Brano citato:
La storia offre forti prove a favore dei mercati liberi rispetto al controllo statale dell'elettricità. I problemi di regolamentazione e pianificazione in un contesto politico hanno portato a un secolo di interventi in espansione, da locali a statali fino a quelli federali (si veda la Figura 2).

L'era dell'elettricità di libero mercato, frutto dell'azione umana ma non della progettazione umana, risale all'inizio del settore fino all'avvento della regolamentazione dei servizi pubblici. La “regolamentazione tramite concorrenza” è durata decenni: a New York dal 1882 al 1905; in Illinois dal 1881 al 1914; in California dal 1879 al 1911.[9]

L'era del mercato fu caratterizzata da tariffe in calo, utilizzo in espansione e servizio affidabile.[10] “Vendi il tuo prodotto a un prezzo [che] ti consentirà di ottenere un monopolio”, disse il padre del moderno servizio elettrico integrato (e protetto di Thomas Edison), Samuel Insull, prima della regolamentazione dei servizi pubblici nel suo stato.[11]

La politica tariffaria “taglia e vinci” e “ridicolmente bassa” di Insull consolidò ed espanse il mercato di Chicago, un modello che poi portò nei sobborghi e nelle campagne.[12] Con il suo territorio assicurato, questo cosiddetto monopolista naturale cercò di “fare di tutto per abbassare i costi di produzione [...] in modo da servire il pubblico e ottenere/conservarne la buona volontà”.[13]

Il processo di mercato non veniva mai terminato dopo che un'azienda aveva consolidato un'area sostituendo piccole e inefficienti “dinamo” con grandi generatori in stazioni centrali e installando una trasmissione a valle per raggiungere utenti distanti. La competizione per il mercato era un processo, non un punto di arrivo.

Insull sfruttò le economie di scala, dalla “produzione di massa” al “vangelo del consumo”. Il fattore di carico fondamentale, ovvero l'utilizzo medio delle apparecchiature di generazione e trasmissione, richiedeva di riempire le valli di utilizzo tra i picchi. La redditività della stazione centrale, per non parlare dell'affidabilità, era guidata da una tariffazione in due parti, in base alla quale gli utenti pagavano un sovrapprezzo speciale per i macchinari in modo che fossero pronti per il loro picco di domanda. Le utility interconnettevano le loro reti (la “superutility”) per migliorare i fattori di carico con meno investimenti.[14] Tutto questo come se fosse guidato da una “mano invisibile”.

Compito assegnato: Continua il brano sulla storia dell'elettricità di libero mercato, riprendendo subito dopo la sua ultima frase. Questi record arrivano da una fonte diversa.

Righe del dataset:
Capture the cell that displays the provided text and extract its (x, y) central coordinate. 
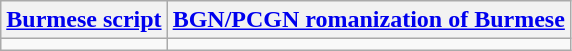
Burmese script (84, 20)
BGN/PCGN romanization of Burmese (368, 20)
Provide the [X, Y] coordinate of the cell's center where the given text is located.  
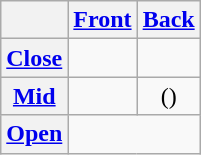
Open [34, 134]
Front [102, 20]
Close [34, 58]
Back [168, 20]
Mid [34, 96]
() [168, 96]
Determine the (X, Y) coordinate at the center of the cell enclosing the given text.  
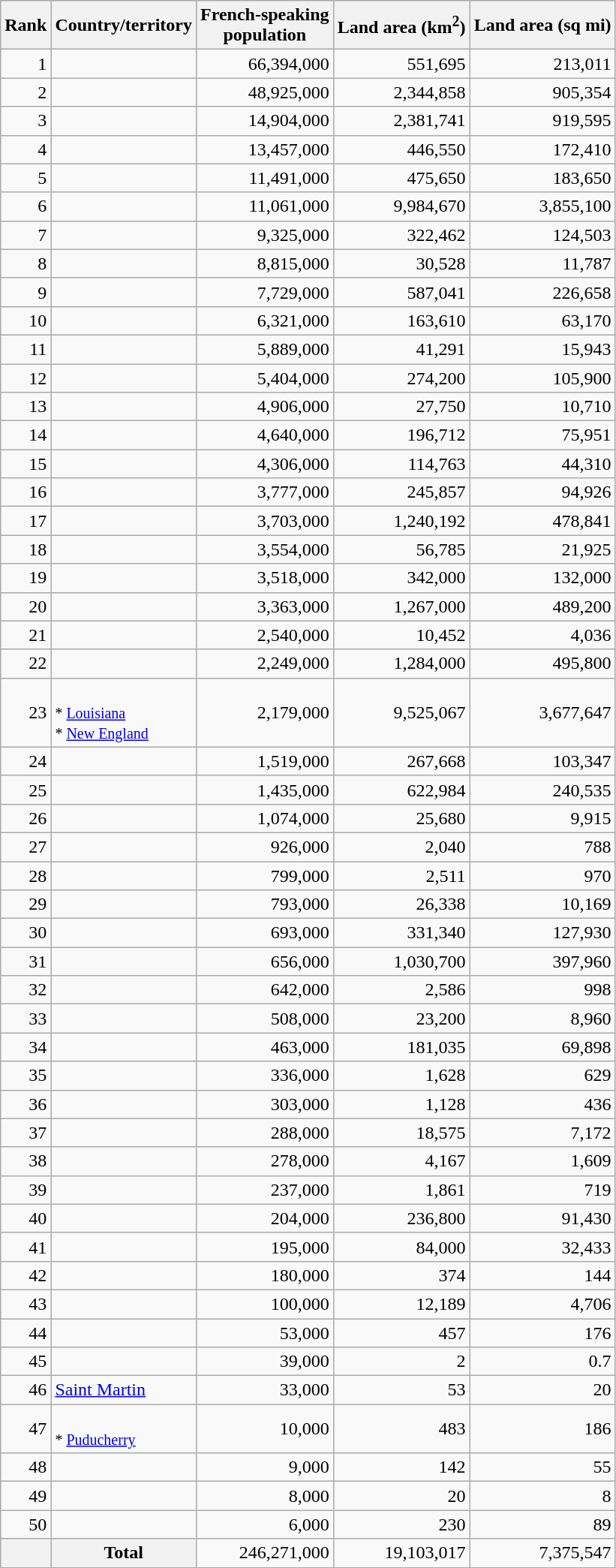
38 (26, 1161)
331,340 (401, 933)
Total (124, 1552)
33,000 (266, 1390)
1,074,000 (266, 818)
132,000 (542, 578)
436 (542, 1104)
204,000 (266, 1218)
36 (26, 1104)
1,030,700 (401, 961)
15,943 (542, 349)
196,712 (401, 435)
28 (26, 876)
587,041 (401, 292)
6 (26, 206)
31 (26, 961)
195,000 (266, 1246)
4 (26, 149)
32 (26, 990)
84,000 (401, 1246)
905,354 (542, 92)
14 (26, 435)
3,855,100 (542, 206)
267,668 (401, 761)
13 (26, 407)
322,462 (401, 235)
278,000 (266, 1161)
463,000 (266, 1047)
27 (26, 846)
475,650 (401, 178)
2,040 (401, 846)
926,000 (266, 846)
26,338 (401, 904)
4,906,000 (266, 407)
7,729,000 (266, 292)
213,011 (542, 64)
2,511 (401, 876)
49 (26, 1495)
1,240,192 (401, 521)
1,519,000 (266, 761)
55 (542, 1467)
1,435,000 (266, 789)
303,000 (266, 1104)
181,035 (401, 1047)
4,306,000 (266, 464)
12,189 (401, 1303)
13,457,000 (266, 149)
23 (26, 712)
629 (542, 1075)
144 (542, 1275)
11 (26, 349)
Rank (26, 26)
1,267,000 (401, 606)
397,960 (542, 961)
34 (26, 1047)
48,925,000 (266, 92)
176 (542, 1332)
8,000 (266, 1495)
246,271,000 (266, 1552)
94,926 (542, 492)
23,200 (401, 1018)
489,200 (542, 606)
483 (401, 1429)
10,000 (266, 1429)
9,325,000 (266, 235)
2,179,000 (266, 712)
Land area (km2) (401, 26)
75,951 (542, 435)
4,167 (401, 1161)
46 (26, 1390)
457 (401, 1332)
7 (26, 235)
799,000 (266, 876)
970 (542, 876)
8,960 (542, 1018)
9,000 (266, 1467)
719 (542, 1189)
3,363,000 (266, 606)
89 (542, 1524)
43 (26, 1303)
114,763 (401, 464)
2,586 (401, 990)
37 (26, 1132)
105,900 (542, 377)
19,103,017 (401, 1552)
10,710 (542, 407)
245,857 (401, 492)
5 (26, 178)
30,528 (401, 263)
793,000 (266, 904)
42 (26, 1275)
240,535 (542, 789)
183,650 (542, 178)
1,609 (542, 1161)
10,452 (401, 635)
* Louisiana* New England (124, 712)
1 (26, 64)
446,550 (401, 149)
342,000 (401, 578)
186 (542, 1429)
44 (26, 1332)
2,249,000 (266, 663)
40 (26, 1218)
5,404,000 (266, 377)
10,169 (542, 904)
16 (26, 492)
103,347 (542, 761)
6,000 (266, 1524)
25,680 (401, 818)
Saint Martin (124, 1390)
3,677,647 (542, 712)
53 (401, 1390)
35 (26, 1075)
7,375,547 (542, 1552)
39,000 (266, 1361)
788 (542, 846)
44,310 (542, 464)
9,525,067 (401, 712)
180,000 (266, 1275)
5,889,000 (266, 349)
19 (26, 578)
374 (401, 1275)
274,200 (401, 377)
693,000 (266, 933)
230 (401, 1524)
15 (26, 464)
25 (26, 789)
142 (401, 1467)
63,170 (542, 320)
9 (26, 292)
237,000 (266, 1189)
7,172 (542, 1132)
27,750 (401, 407)
21,925 (542, 549)
29 (26, 904)
3,554,000 (266, 549)
17 (26, 521)
41 (26, 1246)
124,503 (542, 235)
4,706 (542, 1303)
Land area (sq mi) (542, 26)
33 (26, 1018)
9,915 (542, 818)
69,898 (542, 1047)
4,036 (542, 635)
998 (542, 990)
39 (26, 1189)
14,904,000 (266, 121)
100,000 (266, 1303)
11,061,000 (266, 206)
495,800 (542, 663)
47 (26, 1429)
478,841 (542, 521)
508,000 (266, 1018)
3 (26, 121)
3,518,000 (266, 578)
91,430 (542, 1218)
9,984,670 (401, 206)
1,284,000 (401, 663)
48 (26, 1467)
12 (26, 377)
3,777,000 (266, 492)
551,695 (401, 64)
32,433 (542, 1246)
10 (26, 320)
22 (26, 663)
56,785 (401, 549)
0.7 (542, 1361)
11,491,000 (266, 178)
163,610 (401, 320)
53,000 (266, 1332)
41,291 (401, 349)
50 (26, 1524)
Country/territory (124, 26)
3,703,000 (266, 521)
1,128 (401, 1104)
919,595 (542, 121)
French-speakingpopulation (266, 26)
656,000 (266, 961)
172,410 (542, 149)
8,815,000 (266, 263)
226,658 (542, 292)
642,000 (266, 990)
* Puducherry (124, 1429)
18 (26, 549)
2,540,000 (266, 635)
1,861 (401, 1189)
2,381,741 (401, 121)
288,000 (266, 1132)
11,787 (542, 263)
2,344,858 (401, 92)
24 (26, 761)
236,800 (401, 1218)
622,984 (401, 789)
336,000 (266, 1075)
30 (26, 933)
26 (26, 818)
1,628 (401, 1075)
18,575 (401, 1132)
127,930 (542, 933)
21 (26, 635)
45 (26, 1361)
6,321,000 (266, 320)
4,640,000 (266, 435)
66,394,000 (266, 64)
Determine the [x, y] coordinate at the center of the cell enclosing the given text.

Risposta:
La fisica dell'elettricità guidava gli imprenditori di mercato. L'integrazione verticale e orizzontale rifletteva economie di scala con una merce che doveva essere consumata nel momento in cui veniva generata. L'affidabilità doveva essere infallibile, le case elettrificate e gli uffici cablati non potevano rimanere al buio, gli ascensori e i tram non potevano essere bloccati. L'accumulo in batterie di emergenza entrò in scena a metà del decennio del 1890, per quanto costoso serviva a evitare i costi umani e finanziari dei blackout.[15]

Le operazioni integrate e dirette dal mercato determinarono un'accessibilità economica senza precedenti e un servizio continuo e coordinato. La responsabilità era sotto lo stesso tetto del capitale di quella (grande) azienda a rischio di blackout. È vero, pochi o nessun indipendente nella generazione, trasmissione o distribuzione potevano competere con il “monopolio naturale”, tuttavia l'unicità dell'elettricità richiedeva un funzionamento multifase altamente coordinato, evidente nel petrolio e nel gas naturale (in un libero mercato). La protezione governativa del franchising non era necessaria.

L'elettricità non è mai stata considerata una risorsa comune in contrasto con i diritti di proprietà privata definibili e un funzionamento efficiente. La teoria dei “beni comuni” è nata solo con la trasmissione ad accesso aperto imposta dallo stato, di per sé una chiara violazione dei diritti di proprietà privata. Durante l'era di mercato dell'elettricità, ampie aree di controllo o bilanciamento (economie di scala) erano all'interno dell'azienda, non all'esterno.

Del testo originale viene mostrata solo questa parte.